Sensitive Information and Legal Gray Areas
The FDA has not clarified how Elsa is being employed in scientific review, and using AI to make any key regulatory decisions opens up a host of legal questions. And how, exactly, the FDA will keep the tool from accessing proprietary information and trade secrets is unclear, Conaty said.
According to the FDA’s announcement, Elsa is not trained on data submitted by the regulated industry. Experts note that it is possible for LLMs to evaluate new data without incorporating it into how they make decisions. The announcement also said that Elsa was built within a high-security GovCloud environment and offers a “secure platform for FDA employees to access internal documents while ensuring all information remains within the agency.”
It’s also not clear how the AI will fit into the regulatory appeals process. In particular, questions remain about what will happen if an FDA decision is challenged in court. Normally if this happens, “you get the compilation of the administrative record,” Conaty said. But if artificial intelligence is used to make decisions at any point, it might be impossible to know how those decisions were made, given the limited amount of information we have about how AIs do so.
“The agency’s mission is to ensure the safety and efficacy of the nation’s supply of new drugs,” Conaty continued. “And perhaps those guardrails are in place, and perhaps there are humans in the loop at all critical inflection points. You would hope so.”
There are steps that the FDA, and any company or agency using AI, can take to evaluate and improve AI-based tools. That starts with training officials to work with these models and to spot potential errors, Zou said.
Rodman said that to test the efficacy and accuracy of AI tools, the agency would need to create benchmarks to assess how well models behave compared to human users.

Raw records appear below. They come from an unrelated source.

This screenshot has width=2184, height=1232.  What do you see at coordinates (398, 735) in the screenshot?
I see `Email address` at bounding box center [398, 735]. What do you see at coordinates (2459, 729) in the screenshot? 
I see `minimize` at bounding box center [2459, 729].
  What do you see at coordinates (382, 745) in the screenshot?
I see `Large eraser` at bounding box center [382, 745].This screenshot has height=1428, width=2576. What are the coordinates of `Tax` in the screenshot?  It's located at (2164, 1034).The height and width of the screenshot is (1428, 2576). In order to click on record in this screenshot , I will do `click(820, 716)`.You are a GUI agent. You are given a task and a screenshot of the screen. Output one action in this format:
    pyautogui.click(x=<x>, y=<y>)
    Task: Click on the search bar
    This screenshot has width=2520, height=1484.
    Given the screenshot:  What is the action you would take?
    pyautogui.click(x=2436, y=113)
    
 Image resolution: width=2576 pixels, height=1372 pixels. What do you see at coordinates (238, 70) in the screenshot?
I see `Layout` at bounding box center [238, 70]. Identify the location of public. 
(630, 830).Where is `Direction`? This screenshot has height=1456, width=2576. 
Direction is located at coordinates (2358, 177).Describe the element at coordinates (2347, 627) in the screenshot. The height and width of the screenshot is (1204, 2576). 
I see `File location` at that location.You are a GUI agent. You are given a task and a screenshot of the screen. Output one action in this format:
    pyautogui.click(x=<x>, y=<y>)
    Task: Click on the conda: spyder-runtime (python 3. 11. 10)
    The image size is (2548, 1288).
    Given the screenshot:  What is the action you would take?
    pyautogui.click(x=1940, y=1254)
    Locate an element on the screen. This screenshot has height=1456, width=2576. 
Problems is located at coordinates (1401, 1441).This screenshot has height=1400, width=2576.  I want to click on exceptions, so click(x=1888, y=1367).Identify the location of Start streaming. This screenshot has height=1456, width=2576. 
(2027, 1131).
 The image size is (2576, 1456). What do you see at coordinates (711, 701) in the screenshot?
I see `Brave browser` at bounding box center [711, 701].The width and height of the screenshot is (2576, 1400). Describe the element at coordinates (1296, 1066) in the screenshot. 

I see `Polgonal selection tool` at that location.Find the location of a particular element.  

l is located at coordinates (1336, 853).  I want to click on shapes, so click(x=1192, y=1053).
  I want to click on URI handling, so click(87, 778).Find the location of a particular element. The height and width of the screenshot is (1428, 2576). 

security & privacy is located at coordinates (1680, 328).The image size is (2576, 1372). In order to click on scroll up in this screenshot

That would mean creating meaningful targets for the models to strive for, and methodically comparing its decisions with those of humans, in order to spot sources of bias and error.
“FDA is the leading authority in evaluating medical devices and AI systems,” Zou said. “It makes sense that when the FDA is using its own systems, there should be transparency about how they’re reviewing or evaluating internal tools.”